Pregnant Marshae Jones was shot in the stomach in December, 2018. On Wednesday, she was indicted for the murder of her unborn baby. Sounds absurd, right? That’s because it is.
The manslaughter charge claims that because Jones started the fight with another woman, allegedly over the father of the fetus, she put her unborn child in harm’s way, and is therefore responsible for its death. Prosecution is arguing that the other woman, Ebony Jemison, shot Marshae Jones in self-defense. Five times.
But this isn’t just a logic problem meant for students in their first year of law school, and it certainly cannot be examined in an apolitical bubble. The shooting happened in Alabama, recently notorious for its efforts to make abortion a crime, placing the value of an unborn fetus above that of any pregnant woman – especially a black, pregnant woman. Race cannot be ignored when thinking about Jones’ arrest, considering the deliberate measures the state has taken to criminalize black bodies. In the eyes of Alabama, and Lt. Danny Reid of Pleasant Grove, who said “the only true victim in this was the unborn baby,” Marshae Jones is not a full person deserving of justice and a recognition of her humanity, but a host body the single purpose of bringing a healthy, living baby into the world. And turns out, if she can’t do that, she deserves to go to jail.
The reality is, if Marshae Jones hadn’t been pregnant, she wouldn’t have been indicted. Pregnant people have a responsibility to their fetus by virtue of carrying it inside them, however, is it really justified to declare that they have more of a responsibility than the father of the child because of biological circumstance? Following that logic, it makes sense to ask where the father was during the fight, and if he should have been there to stop it. And if the fight really was a dispute over his paternity, isn’t he responsible by virtue of infidelity? Blame is a tricky rabbit hole to navigate, but if one thing is clear, it’s that the prosecutorial efforts are not about getting justice for the fetus, but about punishing black women. This is particularly clear when you consider how little law enforcement cares for black people once they are born.
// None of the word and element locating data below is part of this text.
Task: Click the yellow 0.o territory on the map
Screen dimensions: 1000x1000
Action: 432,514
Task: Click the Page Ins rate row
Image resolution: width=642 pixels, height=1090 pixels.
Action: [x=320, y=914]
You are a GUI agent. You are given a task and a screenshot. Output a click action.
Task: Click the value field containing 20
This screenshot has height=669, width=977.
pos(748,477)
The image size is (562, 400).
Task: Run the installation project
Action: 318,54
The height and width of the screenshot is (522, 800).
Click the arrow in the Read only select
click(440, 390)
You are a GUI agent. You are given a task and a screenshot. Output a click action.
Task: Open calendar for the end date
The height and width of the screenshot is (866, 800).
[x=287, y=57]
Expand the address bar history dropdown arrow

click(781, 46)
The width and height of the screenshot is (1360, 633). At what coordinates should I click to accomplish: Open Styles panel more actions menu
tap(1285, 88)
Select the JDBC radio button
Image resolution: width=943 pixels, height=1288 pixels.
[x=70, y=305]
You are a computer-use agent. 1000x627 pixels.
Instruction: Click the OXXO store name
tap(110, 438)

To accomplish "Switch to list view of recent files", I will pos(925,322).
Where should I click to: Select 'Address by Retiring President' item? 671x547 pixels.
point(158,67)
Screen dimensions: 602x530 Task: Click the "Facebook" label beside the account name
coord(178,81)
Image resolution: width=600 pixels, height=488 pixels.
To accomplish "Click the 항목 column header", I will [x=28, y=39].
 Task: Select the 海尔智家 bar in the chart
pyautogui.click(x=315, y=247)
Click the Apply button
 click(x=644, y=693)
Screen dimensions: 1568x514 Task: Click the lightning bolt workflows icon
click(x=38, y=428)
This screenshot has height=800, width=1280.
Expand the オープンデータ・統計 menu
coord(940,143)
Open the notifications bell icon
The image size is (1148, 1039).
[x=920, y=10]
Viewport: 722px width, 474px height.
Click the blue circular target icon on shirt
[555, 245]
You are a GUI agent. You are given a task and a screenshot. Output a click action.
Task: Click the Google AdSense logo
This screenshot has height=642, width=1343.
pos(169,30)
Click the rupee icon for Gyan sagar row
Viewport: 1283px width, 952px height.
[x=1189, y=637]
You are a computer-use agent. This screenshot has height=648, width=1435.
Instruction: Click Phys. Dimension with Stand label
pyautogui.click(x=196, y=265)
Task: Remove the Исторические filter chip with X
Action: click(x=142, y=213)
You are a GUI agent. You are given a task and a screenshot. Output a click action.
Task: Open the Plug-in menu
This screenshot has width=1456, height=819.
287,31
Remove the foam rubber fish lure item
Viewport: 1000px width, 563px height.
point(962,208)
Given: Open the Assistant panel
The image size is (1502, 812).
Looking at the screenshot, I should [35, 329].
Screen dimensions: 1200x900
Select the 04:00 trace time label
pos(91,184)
Marshae Jones was also only indicted for manslaughter after a grand jury failed to find Ebony Jemison, the woman who shot Jones, guilty. After our judicial system failed to put one black woman in prison, they went for the other one. Jones and Jemison’s objectified bodies are easily interchangeable, as long as they can be used to uphold the narrative of black criminality. The police reports after the event are ripe with conservative narratives, from the glorified morality of the “unborn baby”, to the framing of black mothers as bad parents, to using guns in self-defense. Meant to invoke age-old American narratives of black inferiority, control over women, and pro-gun propoganda, the public statements are nothing but a thinly veiled advancement of Alabama’s conservative political agenda under the guise of an apolitical judicial system.
If we look at the full picture, the criminalization of Marshae Jones is occuring in a state that has recently made abortion illegal, proving itself to care first and foremost about restricting reproductive rights, and women’s bodily autonomy. This case, although not a purposeful abortion, similarly is about the state attempting to expand its control over women – through the criminalization of pregnancy under the logic of fetal personhood. As the New York Times writes, defining fetuses as humans with full constitutional rights, as fetal personhood does, would make a pregnant woman “cease to exist as an autonomous person. Her womb would become a legal battleground.” That’s why advocacy groups, such as the National Abortion Fund, and Yellowhammer have reached out in support of Jones, even promising legal aid.
What’s important to recognize here, however, is that Jones did not want an abortion. She lost her child because of violence, not because she chose to. What’s missing from the news reporting and “hot takes” on this event is compassion for the suffering that Marshae Jones has gone through: physically, of course, but also in unwillingly losing her child. Yes, she got in a fight. But that does not mean her baby deserved to die, and that does not mean she should go to prison.